Friday, April 20, 2012

Chewing and Walking

Coming from a European background, some things are a given. Men have to wear a baseball cap or hat on the street, and tuck their tzitzis in. Women should be relatively dressed up when going out in public—no sweatshirts, for instance. 

As for eating? Only if starvation is imminent can one purchase an ice cream and leisurely lick it on Fifth Avenue. 

Public food consumption has become a topic of conversation as a legislator hopes to get on the books a law making subway munching illegal.
Eating in public was considered improper, even further back than the Victorian era the author attributes it to. 
"When the wise man eats the little which is sufficient (lit., 'fitting') for him, he should eat it only in his house at his table.

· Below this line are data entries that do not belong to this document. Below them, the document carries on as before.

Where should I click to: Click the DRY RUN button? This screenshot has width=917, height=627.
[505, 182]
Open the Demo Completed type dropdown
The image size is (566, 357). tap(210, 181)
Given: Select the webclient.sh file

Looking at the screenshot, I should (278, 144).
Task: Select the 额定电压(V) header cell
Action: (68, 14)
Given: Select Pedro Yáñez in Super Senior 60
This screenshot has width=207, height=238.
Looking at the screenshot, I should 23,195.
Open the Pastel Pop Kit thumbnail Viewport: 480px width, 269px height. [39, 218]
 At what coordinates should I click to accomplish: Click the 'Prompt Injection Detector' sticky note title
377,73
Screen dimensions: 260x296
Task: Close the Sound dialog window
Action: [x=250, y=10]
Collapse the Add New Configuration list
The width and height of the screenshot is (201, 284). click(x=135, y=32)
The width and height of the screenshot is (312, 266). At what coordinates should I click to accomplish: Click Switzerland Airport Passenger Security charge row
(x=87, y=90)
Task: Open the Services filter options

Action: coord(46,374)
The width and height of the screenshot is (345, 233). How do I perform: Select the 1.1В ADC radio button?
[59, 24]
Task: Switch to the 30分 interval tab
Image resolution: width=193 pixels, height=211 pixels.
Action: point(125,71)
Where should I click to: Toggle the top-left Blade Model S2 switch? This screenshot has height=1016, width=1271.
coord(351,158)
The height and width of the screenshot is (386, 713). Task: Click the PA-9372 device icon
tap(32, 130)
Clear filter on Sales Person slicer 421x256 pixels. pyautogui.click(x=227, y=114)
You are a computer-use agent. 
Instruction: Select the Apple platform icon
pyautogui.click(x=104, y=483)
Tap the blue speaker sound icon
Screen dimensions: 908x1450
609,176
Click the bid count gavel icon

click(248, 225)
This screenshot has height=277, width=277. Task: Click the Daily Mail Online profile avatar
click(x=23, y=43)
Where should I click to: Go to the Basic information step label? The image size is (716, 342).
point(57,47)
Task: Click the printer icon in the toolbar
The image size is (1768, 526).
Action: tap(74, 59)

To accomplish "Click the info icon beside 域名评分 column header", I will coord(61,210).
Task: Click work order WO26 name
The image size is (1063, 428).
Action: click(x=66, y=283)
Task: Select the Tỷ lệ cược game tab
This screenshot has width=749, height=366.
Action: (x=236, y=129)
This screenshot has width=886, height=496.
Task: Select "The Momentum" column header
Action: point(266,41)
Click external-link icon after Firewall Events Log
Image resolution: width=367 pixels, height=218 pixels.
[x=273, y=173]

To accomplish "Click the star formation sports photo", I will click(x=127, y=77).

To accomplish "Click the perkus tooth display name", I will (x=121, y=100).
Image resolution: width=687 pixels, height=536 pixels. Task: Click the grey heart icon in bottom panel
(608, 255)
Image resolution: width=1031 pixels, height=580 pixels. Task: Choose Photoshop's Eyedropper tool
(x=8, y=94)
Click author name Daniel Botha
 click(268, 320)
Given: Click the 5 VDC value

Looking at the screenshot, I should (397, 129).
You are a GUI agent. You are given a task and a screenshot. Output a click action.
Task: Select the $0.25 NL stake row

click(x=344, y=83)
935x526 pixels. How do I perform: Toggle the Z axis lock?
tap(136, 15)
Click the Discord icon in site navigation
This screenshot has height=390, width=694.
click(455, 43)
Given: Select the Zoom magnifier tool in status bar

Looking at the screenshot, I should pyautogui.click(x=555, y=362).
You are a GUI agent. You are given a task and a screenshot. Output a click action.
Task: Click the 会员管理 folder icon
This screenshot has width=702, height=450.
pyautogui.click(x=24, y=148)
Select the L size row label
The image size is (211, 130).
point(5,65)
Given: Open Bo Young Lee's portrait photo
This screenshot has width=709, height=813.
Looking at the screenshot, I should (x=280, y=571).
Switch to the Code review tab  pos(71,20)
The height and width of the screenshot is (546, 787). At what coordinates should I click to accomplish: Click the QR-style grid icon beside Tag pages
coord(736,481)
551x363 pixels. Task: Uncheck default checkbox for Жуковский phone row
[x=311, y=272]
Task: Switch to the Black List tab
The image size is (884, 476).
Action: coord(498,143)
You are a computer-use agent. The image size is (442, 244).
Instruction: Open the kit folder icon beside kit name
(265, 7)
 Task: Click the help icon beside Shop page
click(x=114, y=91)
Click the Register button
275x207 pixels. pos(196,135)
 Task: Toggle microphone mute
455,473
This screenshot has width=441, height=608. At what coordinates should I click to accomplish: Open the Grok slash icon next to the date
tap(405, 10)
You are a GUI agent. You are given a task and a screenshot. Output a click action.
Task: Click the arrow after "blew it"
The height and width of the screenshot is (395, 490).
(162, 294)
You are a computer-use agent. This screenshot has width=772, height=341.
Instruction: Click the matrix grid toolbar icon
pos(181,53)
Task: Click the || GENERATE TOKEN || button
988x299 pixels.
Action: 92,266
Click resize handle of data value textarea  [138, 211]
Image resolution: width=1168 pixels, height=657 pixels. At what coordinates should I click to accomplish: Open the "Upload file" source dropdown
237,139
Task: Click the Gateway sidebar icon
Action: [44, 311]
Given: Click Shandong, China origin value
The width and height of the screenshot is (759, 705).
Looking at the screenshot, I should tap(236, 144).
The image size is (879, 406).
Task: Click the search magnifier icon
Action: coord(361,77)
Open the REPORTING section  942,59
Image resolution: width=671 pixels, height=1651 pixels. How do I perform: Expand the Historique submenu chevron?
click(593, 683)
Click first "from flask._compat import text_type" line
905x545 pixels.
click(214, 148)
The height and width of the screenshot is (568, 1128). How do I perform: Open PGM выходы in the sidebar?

He should not eat in the store or marketplace ('shuk') (except in cases of great necessity) so that he is not demeaned before others.- Rambam 
I don't particularly understand that whole "little which is sufficient" bit, but moving on to the eating in public thing . . .  

Rambam refers to it as "demeaning." Is it possible to eat with class and refinement without a proper table? Even then it's hard. Like when I finally get served by a wedding and I haven't put a thing in my mouth since lunch (I would suggest you duck . . .)

When searching for illustrative photos I came across this article by a seemingly Jewish gal from the UK. And she makes the point: is eating in the subway, or under a hair dryer, or while on the stationary bike, enjoyable? 

As Ms. Leve says, eating is also, in a way, an intimate experience, and seeing one partake in it seems like an intrusion of a private ritual.  

After writing up this post I found myself on a train platform munching on a cookie. Me, a cookie! In public, yet! It is way too easy to let one's guard down. 


Mystery Woman said...

A cookie is different than some of the meals you see being eaten on the train. And it doesn't smell. You have my permission to eat your cookie :).

Princess Lea said...

I don't have my own! I committed two violations:

I never eat cookies, I'm a cake person, and I certainly can't afford the extra calories.

And then I ate in public! My Zaidy would not be happy with me.

fudge said...

My experience is that eating in public or on the train is nobody's plan A. But let's say you were me last summer - working 3 part time jobs, none of which gave you lunch or coffee breaks, all of which were located in radically different boroughs in Manhattan. Sure, you can nosh on a sad little bag of kix at your desk discreetly, but at around 3 pm, as you emerge onto the street to hit the subway yet again, you are overcome by a desire for REAL food, which you will undoubtedly have to scarf down before you get to your fancy-pants internship....

Dignified? No. Options? Alas...

Princess Lea said...

As I said, "if starvation is imminent." And I'm not the one who wants to ban subway munching.

Wig Making Diva said...

I rarely eat in public unless it's at a restaurant or coffee shop. Even an ice cream/lolly I would have to sit down to eat. I just can't eat and enjoy it, and more importantly not get it down my clothes, without sitting down! Sometimes on the way back from London I will munch on a little somthing in the privacy of my coach seat, but if there was a stranger sitting next to me, I wouldn't do it unless I was about to pass out. I think the person who highlighted the 'smell factor' is right - that to me makes a massive difference. Who wants to sit smelling other people's food - especially bacon or onions?

Princess Lea said...

There was this one family that would bring pastrami sandwiches for their kids to shul on Yom Kippur, and the smell . . . it was very unfair.

I've now realized I enjoy eating the most when I am in pajamas.